El alcohol, al igual que otras drogas depresoras del sistema nervioso -como son el cannabis, los opiáceos, el éxtasis líquido o los tranquilizantes-, disminuye enormemente la capacidad de reacción del individuo, la capacidad de concentración y los reflejos. Esto implica la aparición de situaciones de riesgo durante la conducción, tanto para el conductor como para el resto de vehículos y personas que circulan por las inmediaciones.

El consumo de sustancias estimulantes como las anfetaminas, la cocaína o el éxtasis también suponen un riesgo importante para la conducción. El consumo de estas sustancias puede producir una falsa sensación de control, de disminución de la fatiga y de disminución del sueño. Sin embargo, es una percepción equivocada que puede traducirse en descoordinación, reflejos minimizados y problemas visuales y auditivos, todo ello acentuado si se mezclan con otros tipos de sustancias.

Por tanto, no se debe ingerir alcohol y/o drogas mientras se trabaja, dada la conocida influencia negativa de éstas en la conducción de vehículos.

La velocidad

El conductor de un vehículo debe tener en cuenta que un exceso de velocidad puede provocar un accidente, como consecuencia de diversos factores, entre los que podemos destacar los siguientes:

  • En función de la velocidad a la que circule el vehículo debemos prever una distancia de frenado del mismo. Si la velocidad es excesiva y el obstáculo se nos presenta en un espacio corto, no vamos a tener posibilidad de detenernos a tiempo, por lo que debemos circular a una velocidad que nos permita disponer de un tiempo de frenado adecuado a las características del lugar de trabajo. El oficial manipulante debe tener presente que la zona donde esta realizando su trabajo es una zona concurrida de personas y vehículos, razón por cual debe extremar su atención y circular a una velocidad prudente.
  • Las características del suelo (deslizante, mojado, deteriorado, etc.) pueden provocar un accidente como consecuencia de un exceso de velocidad. El conductor debe condicionar la velocidad al estado de las vías de circulación.

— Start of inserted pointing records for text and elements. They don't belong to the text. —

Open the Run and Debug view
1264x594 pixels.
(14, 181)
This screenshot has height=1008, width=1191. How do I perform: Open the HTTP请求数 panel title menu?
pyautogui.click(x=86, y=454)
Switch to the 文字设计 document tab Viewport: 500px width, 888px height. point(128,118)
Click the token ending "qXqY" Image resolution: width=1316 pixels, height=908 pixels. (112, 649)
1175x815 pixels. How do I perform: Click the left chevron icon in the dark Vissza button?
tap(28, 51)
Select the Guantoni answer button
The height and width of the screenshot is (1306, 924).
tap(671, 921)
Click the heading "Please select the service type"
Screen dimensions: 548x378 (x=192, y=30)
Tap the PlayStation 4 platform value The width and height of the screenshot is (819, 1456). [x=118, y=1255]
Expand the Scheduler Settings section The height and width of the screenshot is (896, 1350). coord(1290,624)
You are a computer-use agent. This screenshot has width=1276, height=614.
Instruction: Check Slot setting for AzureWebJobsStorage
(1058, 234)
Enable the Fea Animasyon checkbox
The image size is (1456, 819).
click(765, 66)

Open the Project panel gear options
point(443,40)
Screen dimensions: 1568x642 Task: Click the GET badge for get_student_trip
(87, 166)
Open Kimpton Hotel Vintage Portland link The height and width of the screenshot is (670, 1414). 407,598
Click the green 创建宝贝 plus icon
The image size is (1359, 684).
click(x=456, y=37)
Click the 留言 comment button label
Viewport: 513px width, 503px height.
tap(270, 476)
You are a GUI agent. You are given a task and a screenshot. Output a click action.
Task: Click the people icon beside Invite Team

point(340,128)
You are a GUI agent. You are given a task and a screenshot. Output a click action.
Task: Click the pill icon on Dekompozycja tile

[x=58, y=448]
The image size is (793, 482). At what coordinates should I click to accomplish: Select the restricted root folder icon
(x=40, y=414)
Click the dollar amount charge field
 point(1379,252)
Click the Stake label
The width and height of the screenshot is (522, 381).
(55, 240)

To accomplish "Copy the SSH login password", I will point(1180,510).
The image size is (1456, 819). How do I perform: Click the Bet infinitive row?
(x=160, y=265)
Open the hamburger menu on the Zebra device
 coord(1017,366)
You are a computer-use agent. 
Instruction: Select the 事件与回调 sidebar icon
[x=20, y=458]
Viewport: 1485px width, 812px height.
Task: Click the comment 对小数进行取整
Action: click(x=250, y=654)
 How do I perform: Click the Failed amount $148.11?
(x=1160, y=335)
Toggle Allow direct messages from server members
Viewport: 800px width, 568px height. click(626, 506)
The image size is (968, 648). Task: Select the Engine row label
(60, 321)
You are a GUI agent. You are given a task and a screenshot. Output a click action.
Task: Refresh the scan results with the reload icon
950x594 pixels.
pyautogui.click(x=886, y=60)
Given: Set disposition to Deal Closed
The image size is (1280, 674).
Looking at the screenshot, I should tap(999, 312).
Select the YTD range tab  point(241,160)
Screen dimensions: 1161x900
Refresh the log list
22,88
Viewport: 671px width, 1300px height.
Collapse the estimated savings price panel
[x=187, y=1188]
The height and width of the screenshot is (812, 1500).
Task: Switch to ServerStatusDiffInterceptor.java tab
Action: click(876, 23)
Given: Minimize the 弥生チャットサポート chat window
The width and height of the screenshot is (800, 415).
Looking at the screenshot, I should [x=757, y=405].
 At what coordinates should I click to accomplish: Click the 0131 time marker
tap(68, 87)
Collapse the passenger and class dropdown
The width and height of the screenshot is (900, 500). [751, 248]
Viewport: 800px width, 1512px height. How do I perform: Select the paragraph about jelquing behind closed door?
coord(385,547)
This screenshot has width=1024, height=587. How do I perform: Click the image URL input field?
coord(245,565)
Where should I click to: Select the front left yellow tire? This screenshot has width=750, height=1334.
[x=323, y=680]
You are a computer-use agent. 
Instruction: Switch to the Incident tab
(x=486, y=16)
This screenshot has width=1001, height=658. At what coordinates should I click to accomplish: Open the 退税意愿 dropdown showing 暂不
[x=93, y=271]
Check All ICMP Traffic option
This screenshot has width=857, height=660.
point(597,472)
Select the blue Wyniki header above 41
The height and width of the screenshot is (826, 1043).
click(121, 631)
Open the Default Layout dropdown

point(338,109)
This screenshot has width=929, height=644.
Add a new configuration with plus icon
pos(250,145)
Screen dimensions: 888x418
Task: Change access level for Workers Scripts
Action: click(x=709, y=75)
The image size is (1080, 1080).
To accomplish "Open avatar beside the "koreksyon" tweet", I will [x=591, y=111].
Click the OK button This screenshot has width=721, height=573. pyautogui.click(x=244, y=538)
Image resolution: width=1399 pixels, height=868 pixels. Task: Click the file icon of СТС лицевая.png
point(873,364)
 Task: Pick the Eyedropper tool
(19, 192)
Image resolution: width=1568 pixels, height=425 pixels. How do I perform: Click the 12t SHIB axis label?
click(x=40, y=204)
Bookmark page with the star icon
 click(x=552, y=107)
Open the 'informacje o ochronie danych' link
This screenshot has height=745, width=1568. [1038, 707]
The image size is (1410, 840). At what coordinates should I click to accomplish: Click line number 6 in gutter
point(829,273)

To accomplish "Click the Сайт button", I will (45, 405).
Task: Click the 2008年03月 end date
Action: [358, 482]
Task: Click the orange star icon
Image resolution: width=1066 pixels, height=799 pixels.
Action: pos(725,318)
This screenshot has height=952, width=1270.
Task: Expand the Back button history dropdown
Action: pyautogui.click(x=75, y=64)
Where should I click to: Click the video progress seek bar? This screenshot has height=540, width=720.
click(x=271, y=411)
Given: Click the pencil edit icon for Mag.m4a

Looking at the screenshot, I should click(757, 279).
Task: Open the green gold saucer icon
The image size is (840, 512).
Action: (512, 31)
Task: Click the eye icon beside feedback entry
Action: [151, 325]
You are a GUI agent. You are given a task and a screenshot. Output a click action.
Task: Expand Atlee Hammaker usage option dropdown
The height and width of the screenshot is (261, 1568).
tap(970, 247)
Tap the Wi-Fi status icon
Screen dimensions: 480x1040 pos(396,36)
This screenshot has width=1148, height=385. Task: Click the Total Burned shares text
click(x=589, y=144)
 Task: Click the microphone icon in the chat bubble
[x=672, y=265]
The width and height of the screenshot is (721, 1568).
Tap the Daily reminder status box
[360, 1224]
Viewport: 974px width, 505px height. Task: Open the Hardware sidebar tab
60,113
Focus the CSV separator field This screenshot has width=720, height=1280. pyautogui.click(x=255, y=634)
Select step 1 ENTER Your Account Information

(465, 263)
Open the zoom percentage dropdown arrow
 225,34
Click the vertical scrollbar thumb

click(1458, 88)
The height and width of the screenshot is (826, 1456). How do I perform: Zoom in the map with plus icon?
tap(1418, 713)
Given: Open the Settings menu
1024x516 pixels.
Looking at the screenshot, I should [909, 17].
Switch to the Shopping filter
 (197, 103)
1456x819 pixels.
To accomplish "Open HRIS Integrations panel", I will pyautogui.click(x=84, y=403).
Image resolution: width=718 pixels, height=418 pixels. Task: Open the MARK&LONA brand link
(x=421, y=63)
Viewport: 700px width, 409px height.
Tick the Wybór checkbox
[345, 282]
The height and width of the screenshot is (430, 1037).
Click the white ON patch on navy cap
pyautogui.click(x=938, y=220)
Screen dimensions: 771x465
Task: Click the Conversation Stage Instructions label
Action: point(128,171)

Factores que inducen a circular a alta velocidad:

  • La influencia negativa del resto de conductores que circulan a mayor velocidad.
  • El trabajador se ve condicionado económicamente a realizar mayor número de operativas de carga y descarga o estiba y desestiba, ya que se prima la producción.

Debemos recordar que ante cualquier factor que se nos presente, debe prevalecer la seguridad en el trabajo, la del conductor y la del resto de compañeros. Es por este motivo que debemos respetar las limitaciones de velocidad y adaptar la velocidad a las condiciones de la zona por donde se transite.

La falta de atención, el cansancio y el sueño

La atención de la persona conduciendo es limitada y selectiva, es decir, no capta toda la información que hay en el exterior sino sólo una parte. Ciertas circunstancias pueden provocar la distracción o la falta de atención, como hablar, cambiar una emisora de radio, hablar por el teléfono móvil o encender un cigarrillo, y a veces hay muchos estímulos que, dada la limitación y selectividad de atención, pueden pasar desapercibidos.

De la misma manera puede haber falta de atención provocada por los propios pensamientos. Una persona abstraída por sus problemas o elaborando proyectos puede ver disminuida su atención a los estímulos externos.

La vida actual de las personas está llena de problemas y de aspiraciones. Se combinan los periodos de descanso, a menudo insuficientes, con horarios de ocio excesivamente dilatados. Todo esto comporta, en muchas ocasiones, unas condiciones físicas precarias de los conductores para poder realizar, con la máxima seguridad, una actividad tan compleja como la de conducir en un medio que exige la plenitud de facultades, como es la conducción en el puerto. Con el objeto de evitar la aparición del cansancio, el oficial manipulante ha de tener en cuenta y respetar el tiempo máximo de conducción y los periodos de descanso.

La maquinaria de Trabajo

El vehículo con el que se desarrolla la operativa debe estar en correcto estado de funcionamiento, siendo la empresa estibadora que lo pone a disposición del conductor la responsable de que esto se cumpla. La empresa controlará y certificará el buen estado de los vehículos,mantenimiento, revisiones de motor, frenos, luces, señalización acústica y visual, espejos retrovisores, limpieza del vehículo, correcto estado del sillón del conductor y demás elementos de la cabina de mandos, existencia de un extintor en el interior de la cabina, etc.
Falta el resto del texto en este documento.